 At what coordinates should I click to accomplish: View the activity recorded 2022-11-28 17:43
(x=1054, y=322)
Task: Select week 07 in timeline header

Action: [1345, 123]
_ _ _ _ _ _ _
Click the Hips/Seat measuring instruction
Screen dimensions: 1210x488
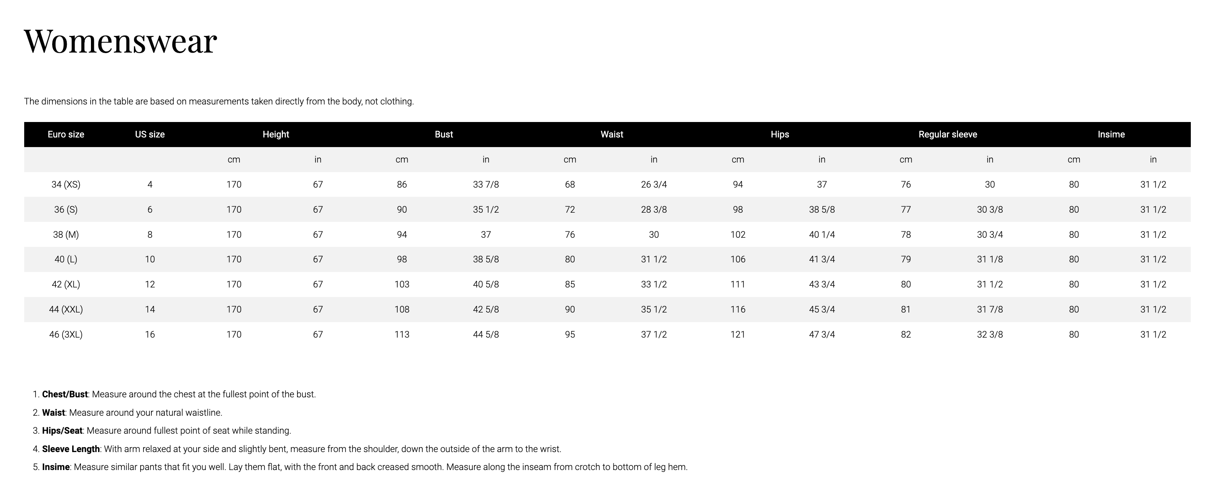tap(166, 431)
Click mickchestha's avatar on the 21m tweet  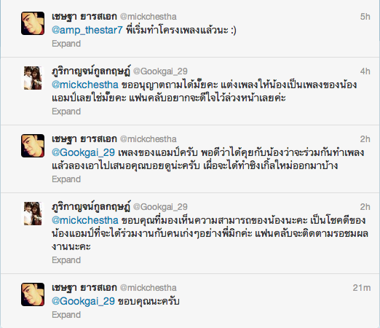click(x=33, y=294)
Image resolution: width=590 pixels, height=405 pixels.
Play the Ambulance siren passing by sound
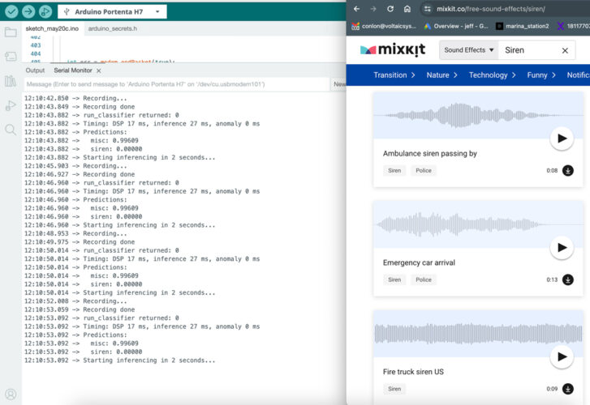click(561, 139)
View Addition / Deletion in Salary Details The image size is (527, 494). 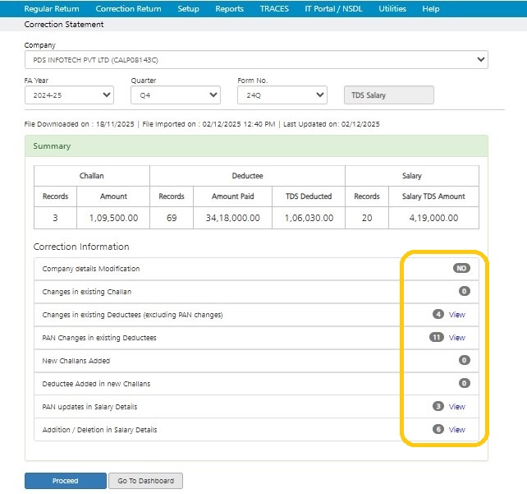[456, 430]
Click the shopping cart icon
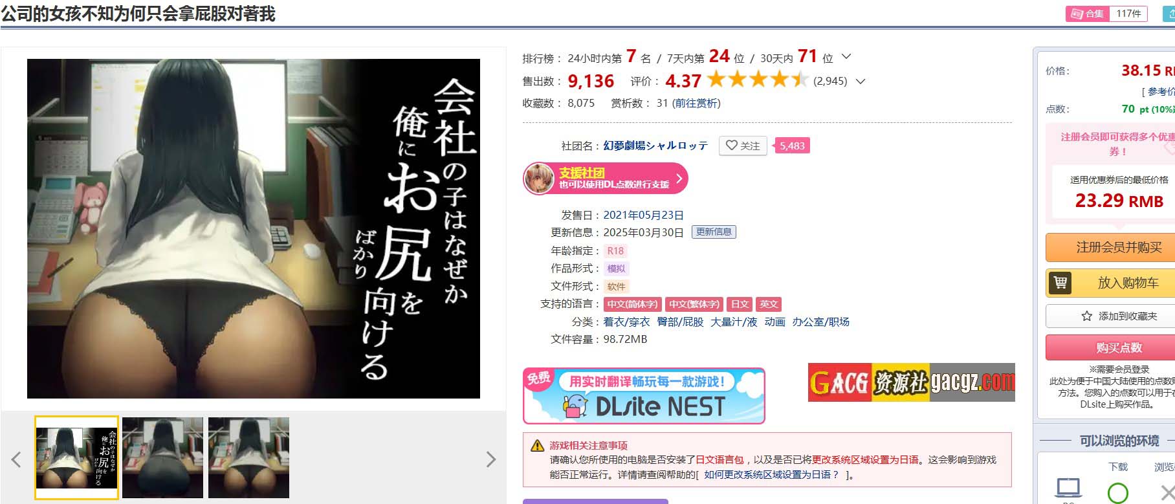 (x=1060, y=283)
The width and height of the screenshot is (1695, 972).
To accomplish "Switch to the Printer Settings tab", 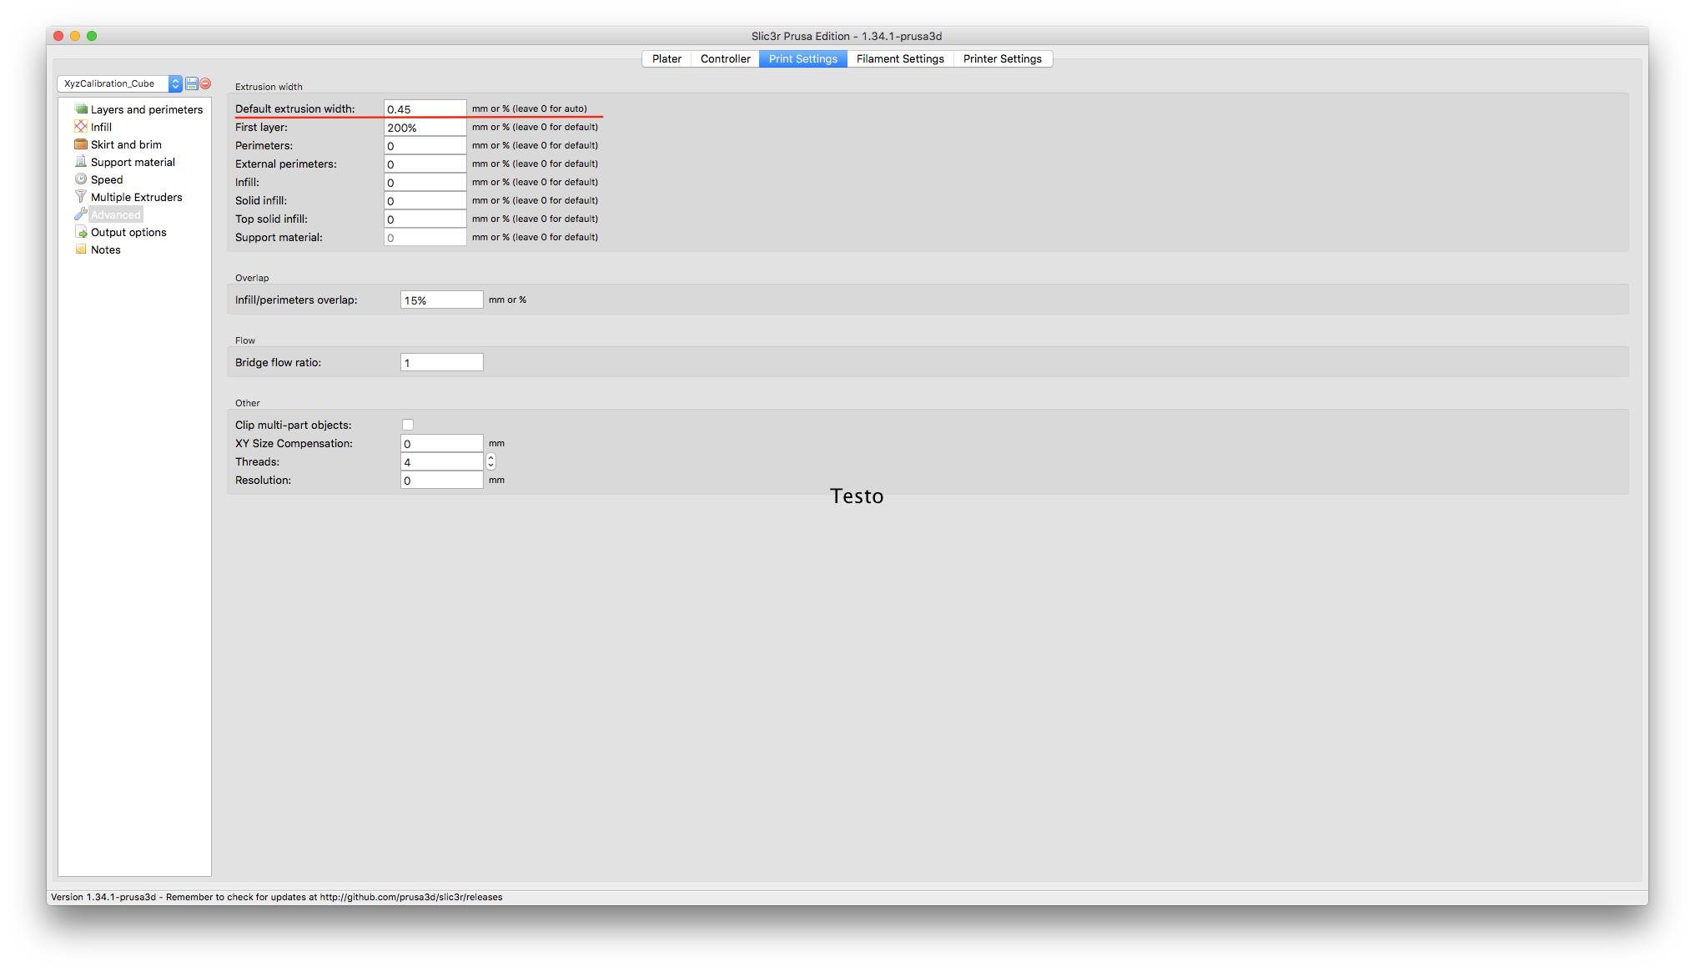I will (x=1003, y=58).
_ _ _ _ _ _ _
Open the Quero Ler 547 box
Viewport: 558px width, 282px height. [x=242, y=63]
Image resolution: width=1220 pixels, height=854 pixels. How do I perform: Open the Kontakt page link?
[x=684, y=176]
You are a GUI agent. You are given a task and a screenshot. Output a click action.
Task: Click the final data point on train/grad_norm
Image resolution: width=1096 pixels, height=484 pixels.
_ _ _ _ _ _ _
Assignment
Wherever the word "screenshot" appears in the listing, copy the line that holds it.

Result
The width and height of the screenshot is (1695, 972).
You are a GUI agent. You are given a task and a screenshot. Output a click action.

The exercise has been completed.